There are several important distinctions which will affect your determination as to whether and when you and your investors can resell Restricted Securities. The most significant are for:
  • SEC Reporting Companies vs. Non-SEC Reporting Companies
  • Operating Businesses vs. Shell Companies
  • You and other insiders vs. Non-Insider Investors
Here's the way it works:

RESTRICTED SECURITIES OF SEC REPORTING COMPANIES

Insiders/Affiliates and Persons Selling on Behalf of Insiders/Affiliates


First 6 months after purchase of securities – The stock cannot be resold.

After six-month holding period for as long as the stock is owned and the seller is an insider/affiliate – The stock can be resold in accordance with all Rule 144 requirements including:
  • Current public information
  • Volume limitations
  • Manner of sale requirements for equity securities
  • Filing of Form 144.

Non-Insiders/Non-Affiliates (Requiring that such Person Has Not Been an Affiliate During the Prior Three Months)

First 6 months after purchase of securities - The stock cannot be resold.

After six-month holding period but before one year – There is no limit in the amount of stock that can be resold or the manner in which it may be resold. However, the stock is not “fully free trading” in that the company must be current in filing its reports with the SEC at the time of the resale.

After one-year holding period
– There is no limit in the amount of stock that can be resold or the manner in which it may be resold. The stock is fully free trading.

RESTRICTED SECURITIES OF NON-SEC REPORTING COMPANIES [INCLUDING PINK SHEET COMPANIES THAT DON’T FILE WITH THE SEC]

Insiders/Affiliates and Persons Selling on Behalf of Insiders/Affiliates

First 12 months after sale of securities - The stock cannot be resold.

After one year holding period for as long as the stock is owned and the seller is an insider/affiliate – May resell in accordance with all Rule 144 requirements including:
  • Current public information
  • Volume limitations
  • Manner of sale requirements for equity securities
  • Filing of Form 144.

Non-Insiders/Non-Affiliates (Requiring that such Person Has Not Been an Affiliate During the Prior Three Months)

First 12 months after purchase of securities - The stock cannot be resold.

After six-month holding period but before one year - Unlimited public resales under Rule 144 except that the current public information requirement still applies.

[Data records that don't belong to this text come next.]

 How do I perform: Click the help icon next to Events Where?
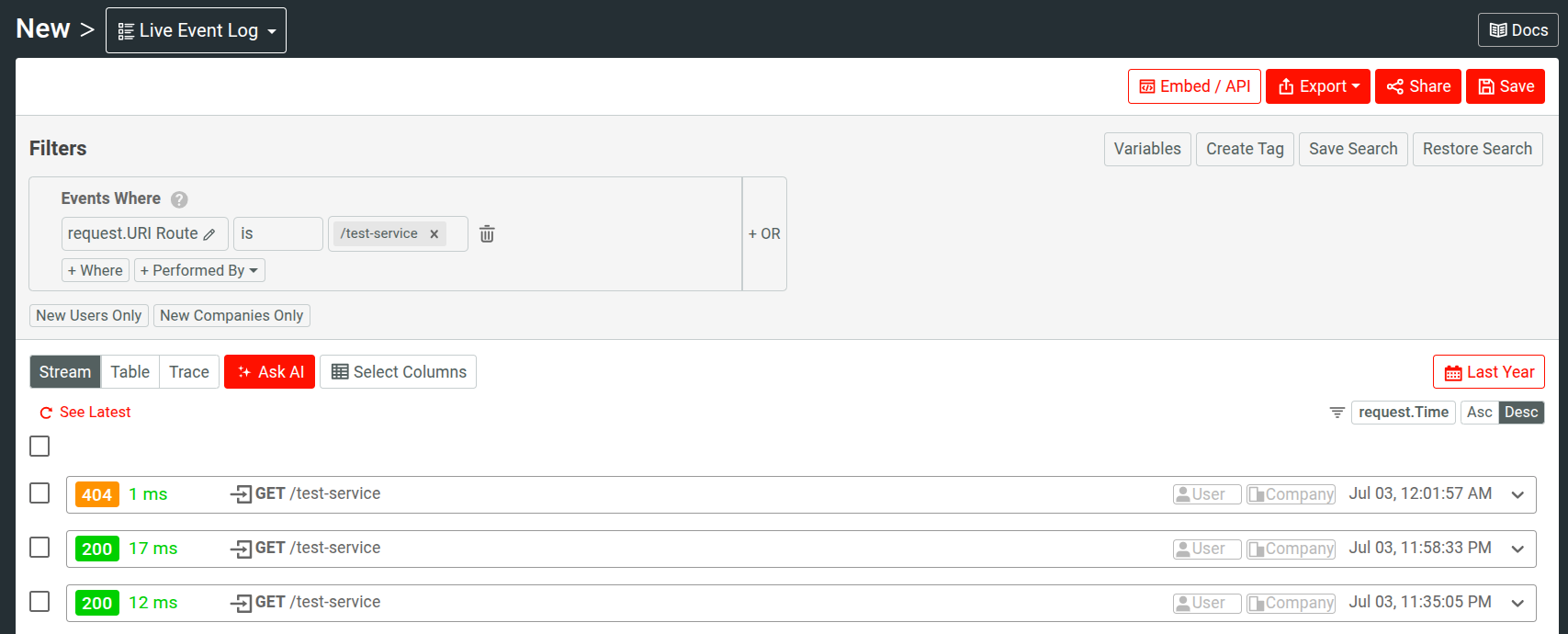[x=179, y=199]
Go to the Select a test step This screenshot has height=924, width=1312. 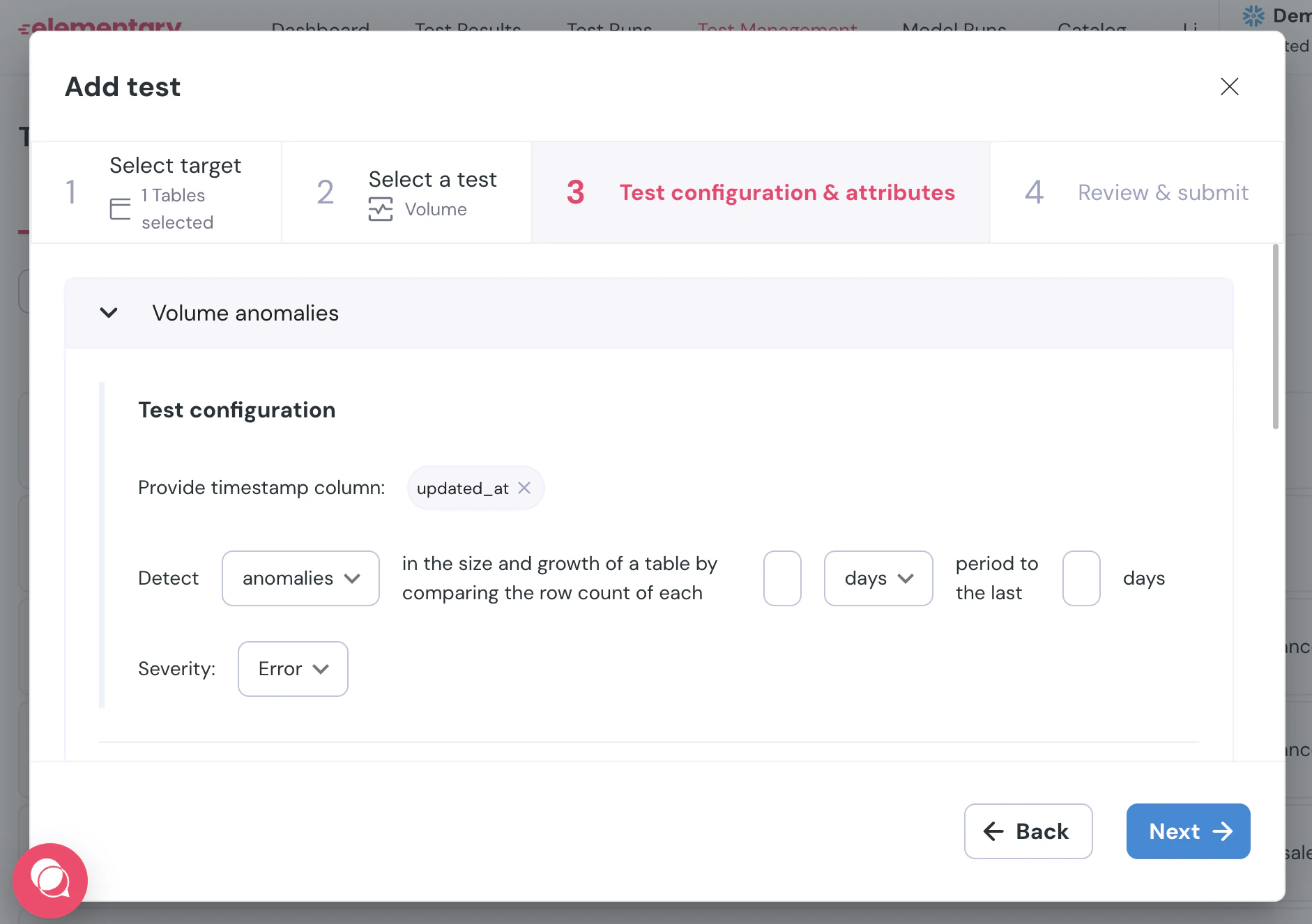(406, 192)
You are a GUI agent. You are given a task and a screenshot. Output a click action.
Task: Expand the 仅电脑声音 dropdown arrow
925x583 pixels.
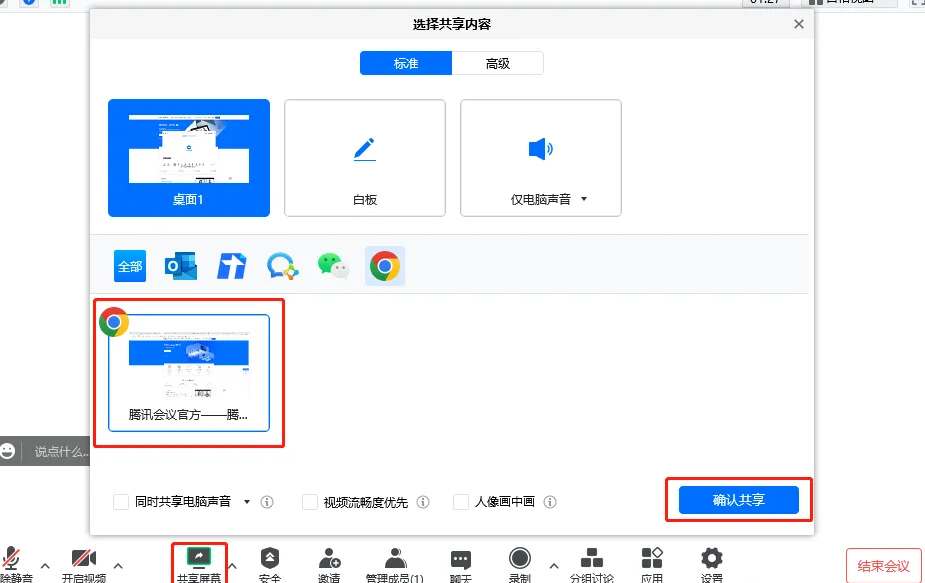tap(584, 199)
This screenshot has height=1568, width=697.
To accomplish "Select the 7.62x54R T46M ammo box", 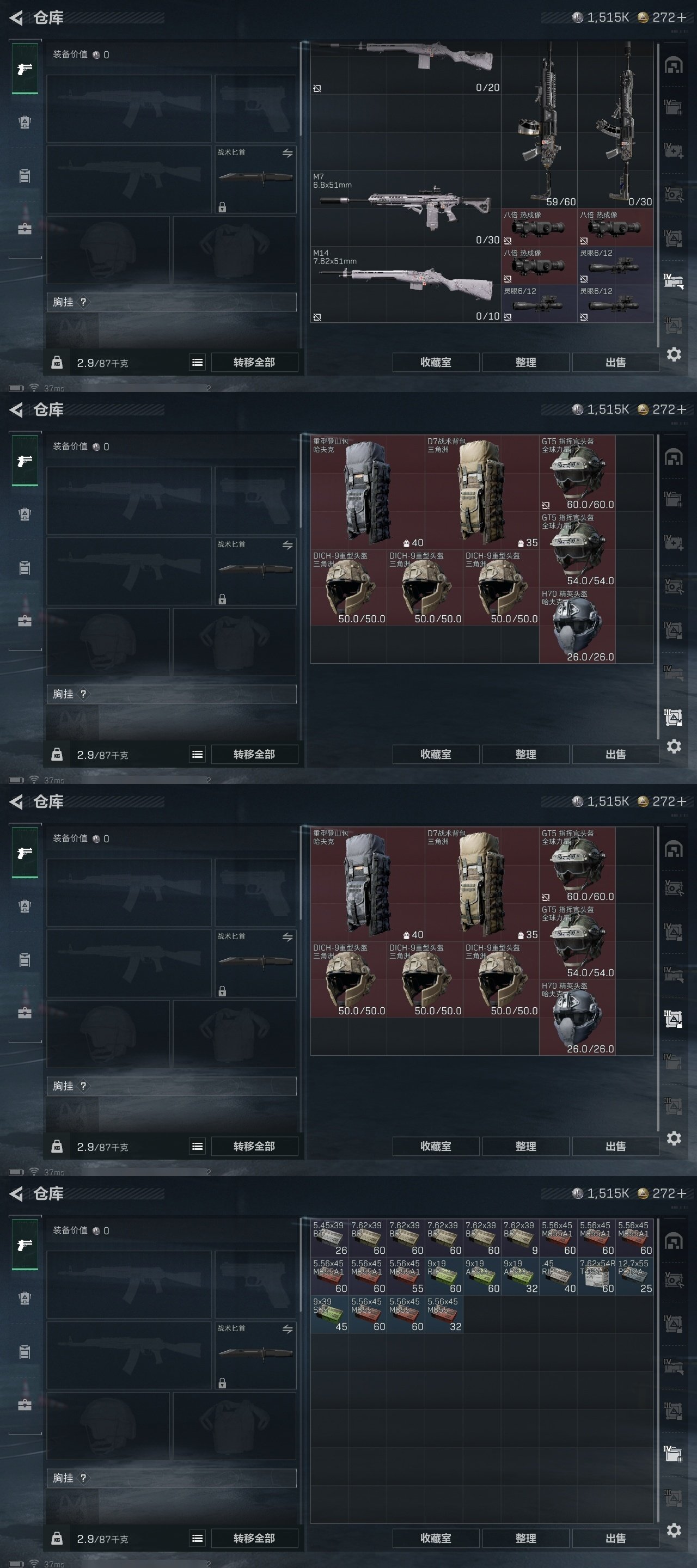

After one-year holding period - Unlimited public resales under Rule 144; need not comply with
any other Rule 144 requirements.

Tacking the Holding Period

Rule 144 in effect deems certain stock ownership transfers not to be sales, in which case you can add, or “tack,” the amount of time the prior owner owned the securities to the ownership time, or “holding period” of the current owner, as follows:
  • Stock dividends, splits and recapitalizations.
  • Conversions and exchanges.
  • Securities acquired as a contingent payment of the purchase price of an equity interest in a business, or the assets of a business.
  • Securities which are bona fide pledged for a loan after a default.
  • Bona-fide gifts.
  • Trusts and Estates Beneficiaries
  • Holding company formations.
  • Cashless exercise of options and warrants.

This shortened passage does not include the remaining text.